It’s that time of year again! Get ready to start thinking about open enrollment and what you need to do to make sure you and your family have health insurance coverage.
Here is what you need to know!
Open enrollment for 2016 is CLOSED. BUT, If you still need coverage for the rest of 2016, you can get it but, only if you qualify.
To qualify you need to meet one of these two criteria:
- Special Enrollment Period due to a life event — like losing health coverage, getting married, or having a baby.
- You qualify for Medicaid or the Children’s Health Insurance Program (CHIP).
You can apply for these programs any time throughout the year.
Let’s Brush Up On The Marketplace
About The Marketplace:
Who is it for? The Marketplace is for individuals who do not have health coverage for the coming year. That means, you do not have coverage through:
- Your employment
- The Children’s Insurance Program (CHIP)
- Another source providing qualifying coverage
How Much It Costs:
Health insurance through the Marketplace depends on your estimated income for the coverage year. Did you know? In 2017, roughly 8 out of 10 of uninsured people who are eligible for Marketplace coverage will qualify for financial assistance.* The financial assistance provided goes towards lowering the cost of the monthly premiums and in some cases is can also help with things like deductibles and copays. Get an idea of what that could mean for you HERE.

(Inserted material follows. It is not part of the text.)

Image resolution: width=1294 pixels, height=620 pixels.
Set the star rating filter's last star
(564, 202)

Discover What The Marketplace Insurance Covers:
Essential health benefits – Every plan must include the following:
- Ambulatory patient services (outpatient care you get without being admitted to a hospital)
- Emergency services
- Hospitalization (like surgery and overnight stays)

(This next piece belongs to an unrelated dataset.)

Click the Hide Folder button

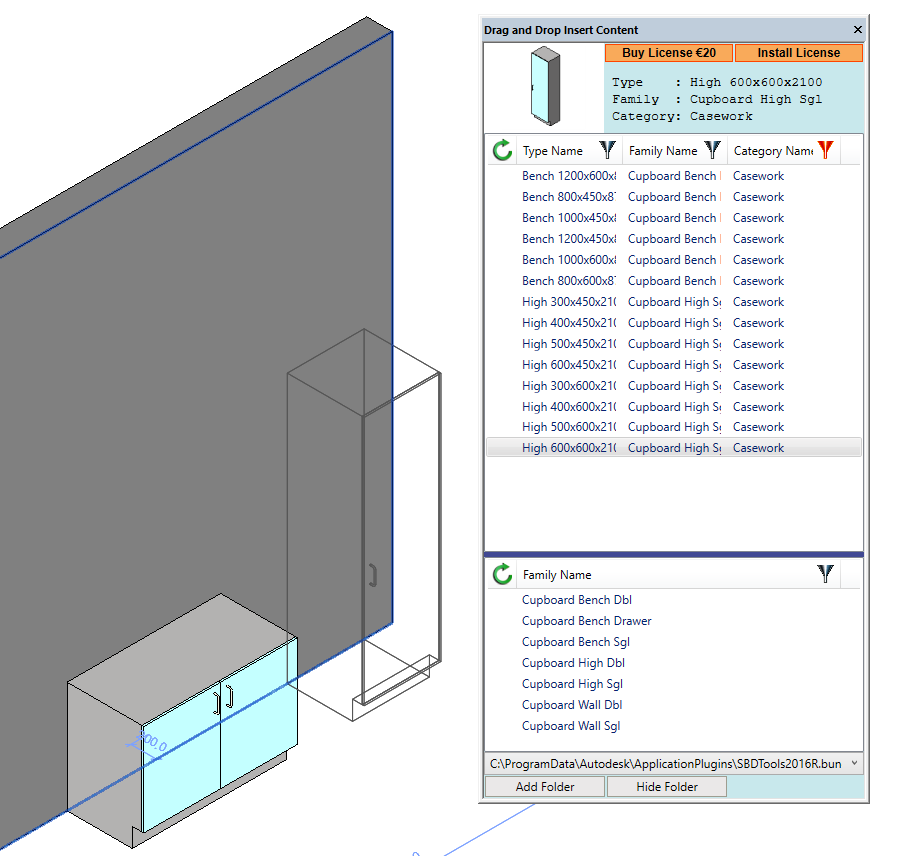(666, 786)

- Pregnancy, maternity, and newborn care (both before and after birth)
- Mental health and substance use disorder services, including behavioral health treatment (this includes counseling and psychotherapy)
- Prescription drugs
- Rehabilitative and habilitative services and devices (services and devices to help people with injuries, disabilities, or chronic conditions gain or recover mental and physical skills)
- Laboratory services
- Preventive and wellness services and chronic disease management
- Pediatric services, including oral and vision care (but adult dental and vision coverage aren’t essential health benefits)
- Pre-existing conditions, including pregnancy
- Preventive care
- Birth control coverage
- Breastfeeding coverage
Pre-existing conditions, including pregnancy
Get a list of what that includes for:
What If You Do Not Get Health Insurance?
If you can afford health insurance and fail to obtain qualifying health coverage for the 2017 year, you may be fined. This fine is referred to the “individual shared responsibility payment”.
Fees are calculated in two different ways. They are:
- A percentage of your house hold income
- Per person
You will be required to the highest rate calculated.
Fines for 2017 have not been released as of yet.